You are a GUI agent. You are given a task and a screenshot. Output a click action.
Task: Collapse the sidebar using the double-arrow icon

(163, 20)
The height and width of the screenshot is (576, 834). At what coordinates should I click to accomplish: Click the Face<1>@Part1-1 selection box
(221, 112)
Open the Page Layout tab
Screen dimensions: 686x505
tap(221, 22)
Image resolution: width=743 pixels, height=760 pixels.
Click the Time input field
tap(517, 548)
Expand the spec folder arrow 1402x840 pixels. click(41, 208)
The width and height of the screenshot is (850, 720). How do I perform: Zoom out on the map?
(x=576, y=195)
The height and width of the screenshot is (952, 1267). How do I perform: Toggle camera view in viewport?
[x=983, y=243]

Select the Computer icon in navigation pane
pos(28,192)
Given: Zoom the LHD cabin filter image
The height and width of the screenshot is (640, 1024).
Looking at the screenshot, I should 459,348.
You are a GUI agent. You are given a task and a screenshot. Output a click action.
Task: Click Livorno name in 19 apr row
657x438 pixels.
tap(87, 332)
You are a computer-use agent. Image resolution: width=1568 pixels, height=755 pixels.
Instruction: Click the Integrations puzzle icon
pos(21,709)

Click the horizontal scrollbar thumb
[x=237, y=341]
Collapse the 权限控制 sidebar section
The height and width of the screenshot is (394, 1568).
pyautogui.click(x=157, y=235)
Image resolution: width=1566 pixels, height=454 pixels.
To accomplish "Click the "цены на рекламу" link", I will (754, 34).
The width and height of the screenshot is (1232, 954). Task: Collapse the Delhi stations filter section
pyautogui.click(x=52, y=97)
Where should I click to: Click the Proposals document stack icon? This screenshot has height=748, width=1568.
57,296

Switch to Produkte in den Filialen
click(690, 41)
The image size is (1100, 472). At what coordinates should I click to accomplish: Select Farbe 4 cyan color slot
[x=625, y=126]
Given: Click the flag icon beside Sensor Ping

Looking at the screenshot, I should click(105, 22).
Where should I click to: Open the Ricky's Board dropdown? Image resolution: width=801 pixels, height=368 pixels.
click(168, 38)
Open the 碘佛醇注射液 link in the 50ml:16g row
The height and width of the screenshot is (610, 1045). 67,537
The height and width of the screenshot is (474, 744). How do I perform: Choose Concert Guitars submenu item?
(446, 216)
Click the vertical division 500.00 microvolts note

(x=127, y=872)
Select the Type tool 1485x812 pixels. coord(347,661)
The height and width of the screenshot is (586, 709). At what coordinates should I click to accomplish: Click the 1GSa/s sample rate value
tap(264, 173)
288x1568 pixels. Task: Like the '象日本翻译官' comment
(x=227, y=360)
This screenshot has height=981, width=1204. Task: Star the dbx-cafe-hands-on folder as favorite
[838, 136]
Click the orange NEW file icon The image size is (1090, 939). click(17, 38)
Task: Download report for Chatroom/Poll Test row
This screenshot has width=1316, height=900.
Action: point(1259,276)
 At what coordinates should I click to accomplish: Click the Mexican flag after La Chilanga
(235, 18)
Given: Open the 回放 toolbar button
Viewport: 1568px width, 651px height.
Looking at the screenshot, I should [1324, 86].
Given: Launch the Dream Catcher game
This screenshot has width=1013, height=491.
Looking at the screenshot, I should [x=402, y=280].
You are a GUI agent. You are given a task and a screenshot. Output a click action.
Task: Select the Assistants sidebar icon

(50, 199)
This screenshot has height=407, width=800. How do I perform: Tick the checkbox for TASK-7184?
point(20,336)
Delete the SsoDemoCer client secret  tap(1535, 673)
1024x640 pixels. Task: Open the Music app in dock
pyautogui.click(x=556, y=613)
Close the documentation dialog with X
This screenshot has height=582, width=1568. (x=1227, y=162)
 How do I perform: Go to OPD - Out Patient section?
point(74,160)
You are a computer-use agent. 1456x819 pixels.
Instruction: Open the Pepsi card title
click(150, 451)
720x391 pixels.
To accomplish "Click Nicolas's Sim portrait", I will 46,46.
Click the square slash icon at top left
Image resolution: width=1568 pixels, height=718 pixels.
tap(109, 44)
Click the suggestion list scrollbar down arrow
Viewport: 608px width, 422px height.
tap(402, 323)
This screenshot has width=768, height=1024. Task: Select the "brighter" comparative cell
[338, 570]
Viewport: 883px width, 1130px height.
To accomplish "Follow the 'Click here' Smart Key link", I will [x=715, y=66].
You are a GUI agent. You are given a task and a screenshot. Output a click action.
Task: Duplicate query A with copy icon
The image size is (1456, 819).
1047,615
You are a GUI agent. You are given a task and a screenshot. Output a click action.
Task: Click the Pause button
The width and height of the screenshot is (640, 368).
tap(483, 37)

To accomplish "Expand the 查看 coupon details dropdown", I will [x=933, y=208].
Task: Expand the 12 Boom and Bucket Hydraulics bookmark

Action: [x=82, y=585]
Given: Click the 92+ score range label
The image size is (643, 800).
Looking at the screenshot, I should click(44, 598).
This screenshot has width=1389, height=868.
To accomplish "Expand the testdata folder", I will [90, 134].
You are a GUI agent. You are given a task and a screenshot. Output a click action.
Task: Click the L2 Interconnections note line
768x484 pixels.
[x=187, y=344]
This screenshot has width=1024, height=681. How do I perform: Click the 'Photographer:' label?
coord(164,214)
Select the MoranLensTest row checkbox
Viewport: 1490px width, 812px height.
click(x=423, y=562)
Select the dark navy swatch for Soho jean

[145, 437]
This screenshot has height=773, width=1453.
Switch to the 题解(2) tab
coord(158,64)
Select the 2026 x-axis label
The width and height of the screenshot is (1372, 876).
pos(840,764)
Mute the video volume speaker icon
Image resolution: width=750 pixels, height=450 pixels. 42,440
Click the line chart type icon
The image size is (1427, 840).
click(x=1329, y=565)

┄┄┄┄┄┄

Count the lines in the data above that contain the string "link", treating uppercase and lowercase as different. Reply with the number only.

EXERCISE ANSWER:
3